In their contribution, Jennifer Dusdal and Justin Powell, both from the University of Luxembourg, discussed the potentials and insights of the method of autoethnography to conduct studies of intercultural and multidisciplinary research collaborations based on a retrospective case study of the sociology of science project. In their study, they applied the novel method of autoethnography to examine teamwork benefits, motivations, and challenges. In this endeavor, the perspectives of scientific team members are important to better understand the dynamics of durable collaboration networks. The study, spanning North America, Europe, the Middle East, and East Asia, focused on collaborators' characteristics and evolving perceptions of team dynamics as well as research outputs over a decade. Thus, crucial aspects in successful collaboration are studied in-depth and longitudinally.
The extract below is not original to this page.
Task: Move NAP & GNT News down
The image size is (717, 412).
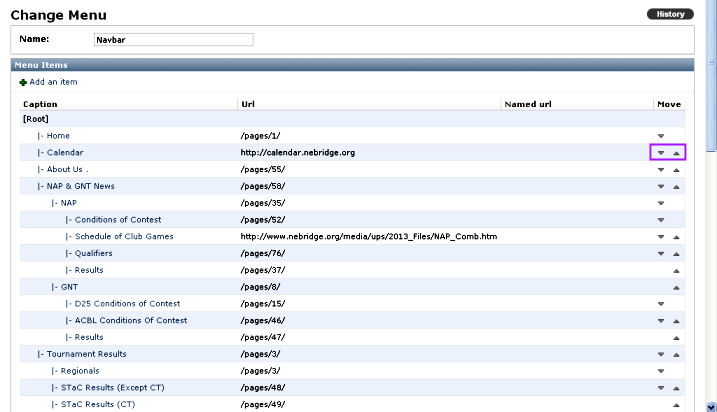Action: tap(660, 187)
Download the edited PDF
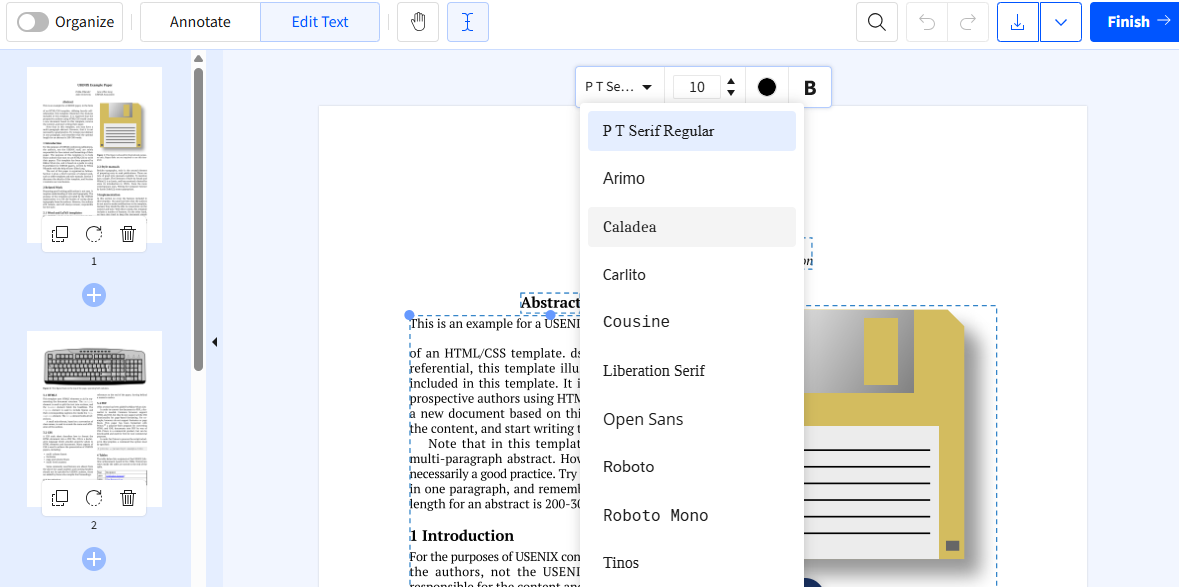Image resolution: width=1179 pixels, height=587 pixels. 1017,21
The results point to key challenges, including spatial distance and differences of culture, language, and career stage as well as issues of trust and social relationships. Internationally comparative research projects are complex and demanding, especially when data from different contexts must be gathered and compared, taking into account that team members may well have contrasting cultural, disciplinary, and methodological backgrounds. Furthermore, researchers work within specific institutional and organizational research conditions—in ever-shifting networks—and this has considerable implications for ongoing collaborations. Although collaborative projects have unrecognized or underappreciated costs—often difficult to measure and monitor—researchers are motivated to maintain existing relationships, grow their scientific network, and collaborate to learn from others. This increased motivation to invest reflects that successful national and international collaborations provide findings beyond what one team could achieve alone.
In their presentation, Dusdal and Powell also discussed autoethnography's methodological potentials and pitfalls as a research method using researchers' own experiences to describe and evaluate beliefs, practices, and experiences in particular contexts. This method recognizes and values researchers' social embeddedness. More than a method, it describes research processes and simultaneously serves as the product of research. It acknowledges and uncovers often hidden but essential drivers of social research, namely subjectivity, and personal connections. Such relationships are difficult to observe with standard methods––often quantitative––in science, such as scientometrics, that focus only on the most visible results of the collaboration.
Anna Kosmützky (Leibniz University Hannover) and Romy Wöhlert (Kindervereinigung Leipzig e.V.) focused on the organizational side of collaborative research projects. Due to research governance and funding transformations, especially project-based collaborative research has grown. Whereas there is quite some research on collaborative research in the natural sciences, knowledge on the specifics of research collaboration in the social sciences is sparse. However, it is most likely that research projects in the social sciences and the natural sciences differ in some respects, e.g., the project logic, the decomposability of the research process /opportunities of a division of labor, and the local embeddedness. Specificities of collaborative social science research projects in these respects also might affect the researchers' ability to (successfully) collaborate.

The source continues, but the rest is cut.